Оба мы молчали, потому что целый день ничего не ели, аппетит у нас был отменный. Мы выпили вина, настроение поднялось. Тогда Зорбас заговорил:
– А неплохо было бы, хозяин, если бы сейчас пришла к нам Бубулина. Славная женщина, будь она неладна! Ее только и не хватает. Скажу тебе по секрету, хозяин, мне ее захотелось, дьявол ее побери!
– Тебя уже больше не интересует, кто тебе швыряет эту кость?
– Тебе-то что, хозяин? Иголку в стоге сена искать? Кость важна, а не рука, которая ее бросает. Хорошая кость? Мясо на ней еще есть? Вот в чем вопрос, а все прочее…

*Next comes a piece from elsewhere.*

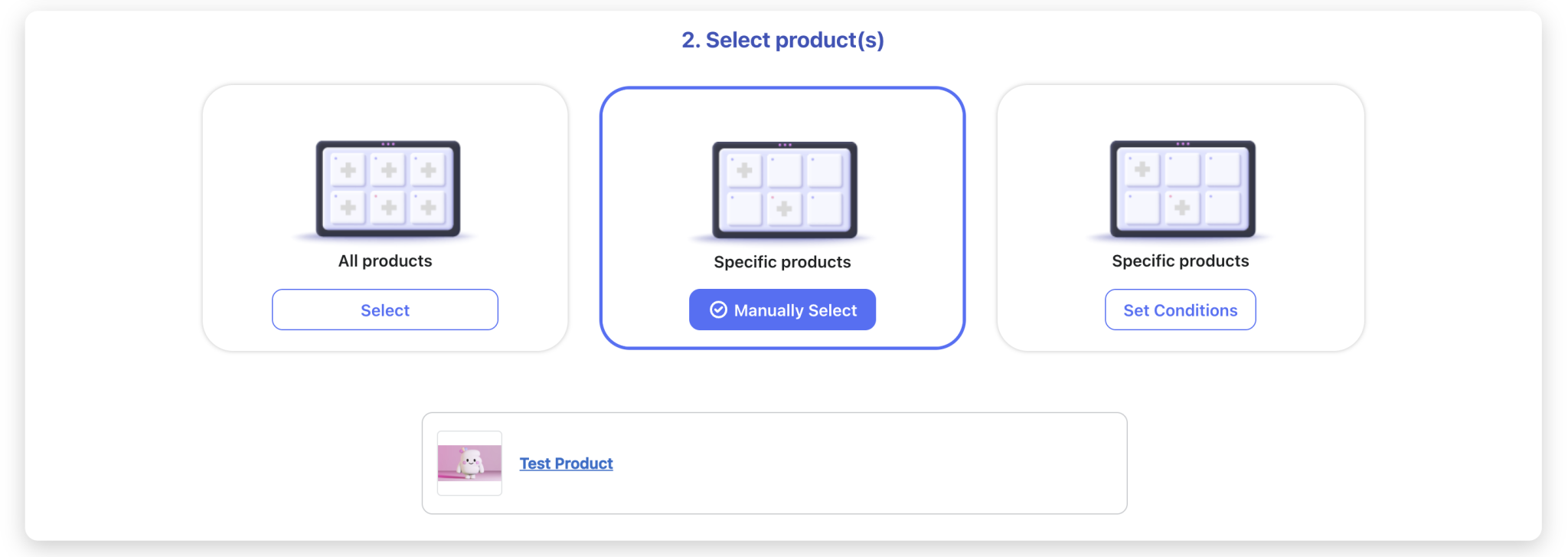This screenshot has height=557, width=1568.
Task: Click the checkmark icon inside Manually Select button
Action: 718,310
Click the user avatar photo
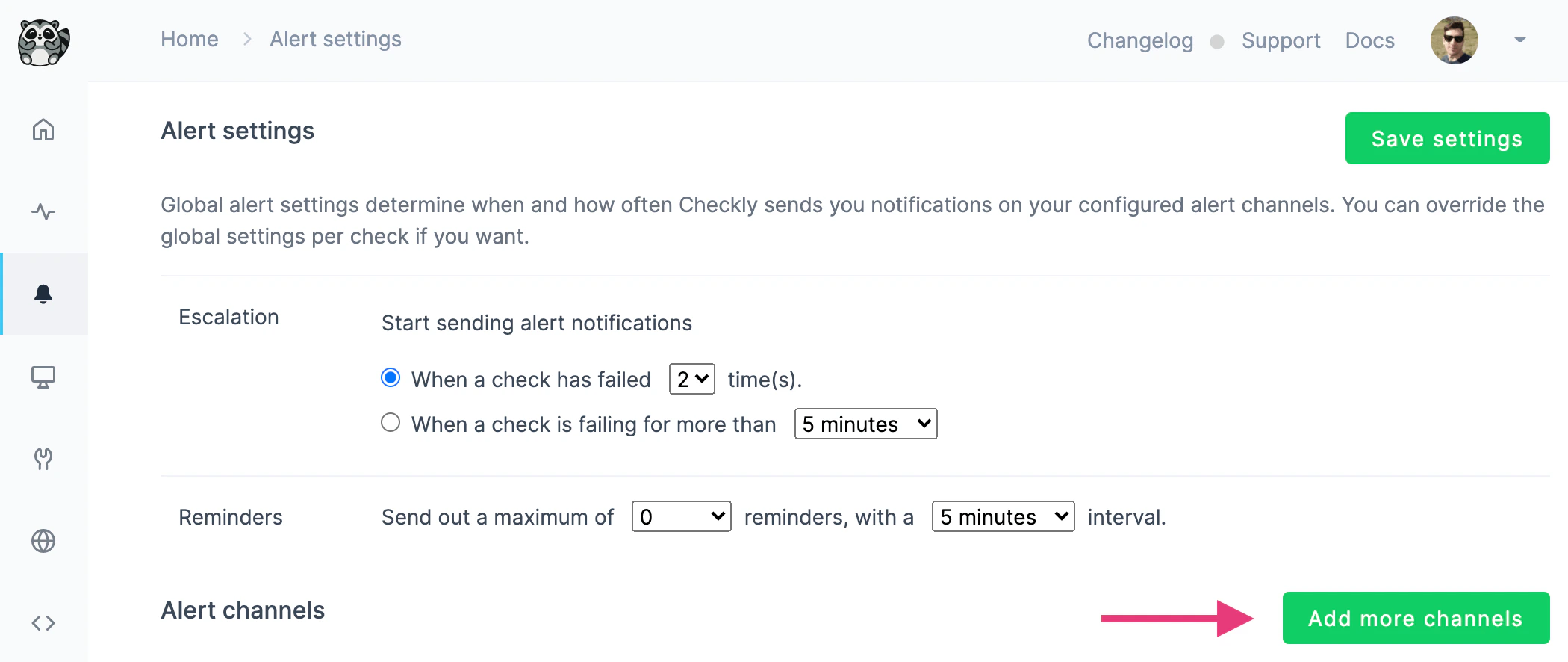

– Еда свершила свое чудо! – сказал я, похлопав Зорбаса по плечу. – Успокоилось голодное тело? Успокоилась вопрошающая душа? Принеси-ка сандури!
Но в то самое мгновение, когда Зорбас уже поднимался, галька зашуршала под торопливыми и тяжелыми мелкими шагами. Поросшие волосами ноздри Зорбаса так и заходили ходуном.
– Легка на помине! – сказал он тихо и хлопнул себя по бокам. – Пришла! Учуяла Зорбаса сучка, взяла след и пришла.
– Пойду я. Устал. Пойду прогуляюсь, – сказал я. – А вы задавите друг друга.
– Спокойной ночи, хозяин!
– И не забывай, Зорбас: ты ей обещал свадьбу, не выставляй меня обманщиком.
Зорбас вздохнул:
– Снова жениться, хозяин? Надоело уже.
Запах парфюмерного мыла становился сильнее.
– Держись, Зорбас!
Я поспешил уйти, потому что снаружи уже слышалось дыхание старой русалки.
XVII
На рассвете следующего дня меня разбудил крик Зорбаса.
– Что это с тобой с самого утра? Почему ты кричишь? – спросил я.
– Так дело не пойдет, хозяин! – ответил он, укладывая в торбу съестные припасы. – Я приготовил двух мулов, поднимайся, съездим в монастырь – подпишем бумаги и запустим подвесную дорогу. Лев только одного боится – вшей. Вши нас заедят, хозяин!
– Почему это ты называешь вошью бедную Бубулину? – спросил я, засмеявшись, но Зорбас сделал вид, будто не слышит.
– Пошли, пока солнце не поднялось высоко, – сказал он.